How nginx rate limiting works
Nginx rate limiting is built on the leaky bucket algorithm. You declare a shared-memory zone with limit_req_zone that records, per key, the timestamp of the last request; limit_req then enforces a target rate by treating requests as water draining from a bucket at a constant rate. Requests that arrive faster than the rate would overflow the bucket and are rejected — unless a burst gives the bucket extra capacity to absorb short spikes. This is why a bare rate with no burst feels surprisingly strict: real traffic is bursty, and a 10 r/s limit literally means one request every 100 ms, so two requests 50 ms apart already violate it.
The key defines what gets limited. Keying on $binary_remote_addr limits per client IP; keying on a URI or a header limits per endpoint or per token. The choice interacts with your topology: behind a CDN or load balancer every request appears to come from the proxy's IP, so you must either trust and parse X-Forwarded-For via the realip module or accept that limiting will be coarse. The zone memory bounds how many distinct keys can be tracked; when it fills, nginx evicts the oldest entries, so size it for your expected client population.

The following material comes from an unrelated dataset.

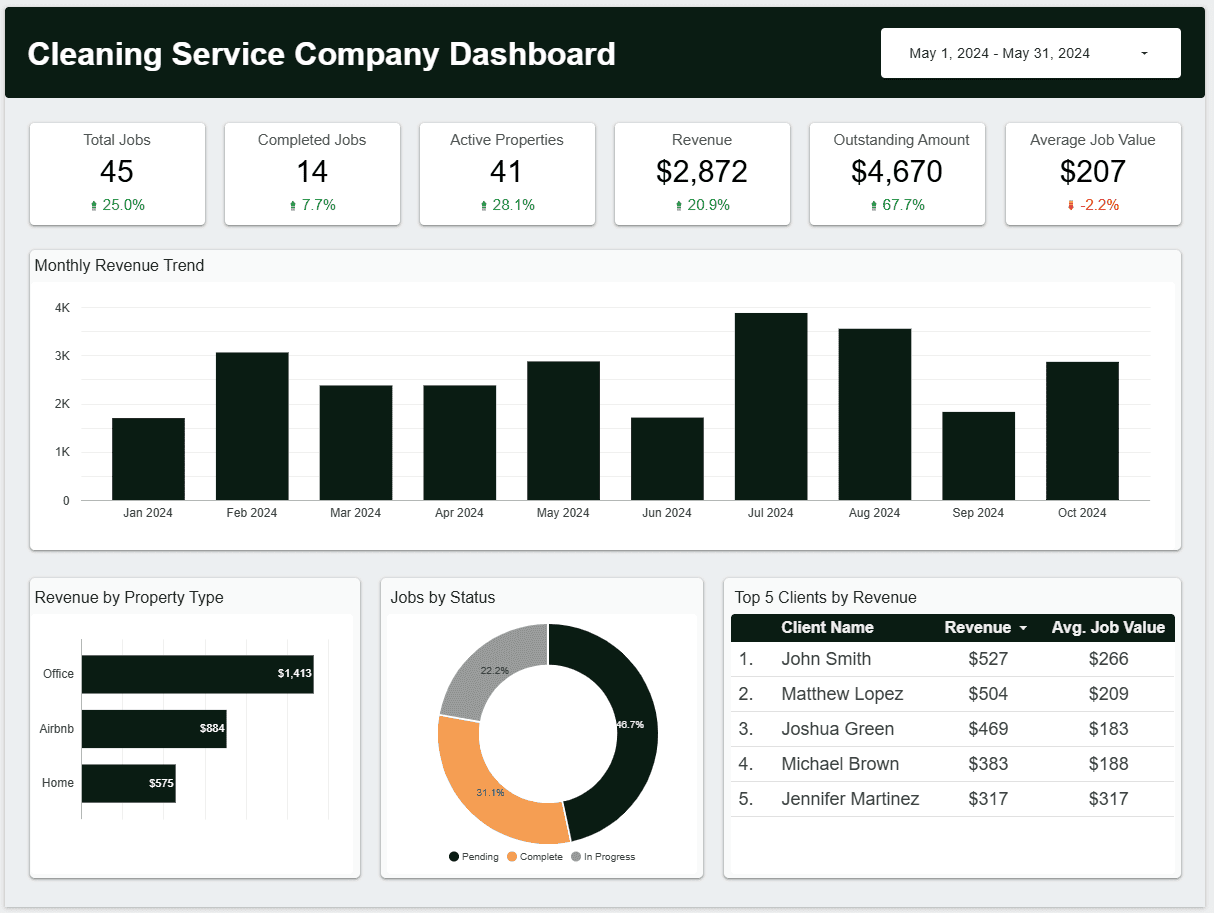
Task: Click the Office bar showing $1,413
Action: point(197,674)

The burst/nodelay combination shapes the experience. With nodelay, the burst capacity lets bunched requests through instantly while still capping the sustained rate — ideal for APIs where latency matters. Without it, excess requests are delayed to smooth traffic into a steady stream, which protects a fragile backend at the cost of added latency. Anything beyond the rate-plus-burst allowance is refused with limit_req_status (use 429). A separate mechanism, limit_conn, caps the number of simultaneous connections per key rather than their rate — useful against slow-loris-style abuse and large concurrent downloads. The two are complementary, and this generator can emit both. Always validate with nginx -t before reloading.
Common use cases
- API protection. Cap requests per IP with a burst and nodelay so legitimate spikes pass but abuse is throttled.
- Login endpoints. Apply a strict per-IP rate to slow brute-force attempts against authentication.
- Backend shielding. Use delayed limiting to smooth bursty traffic into a steady stream a fragile service can handle.
- Connection caps. Add limit_conn to bound simultaneous connections against slow-client and download abuse.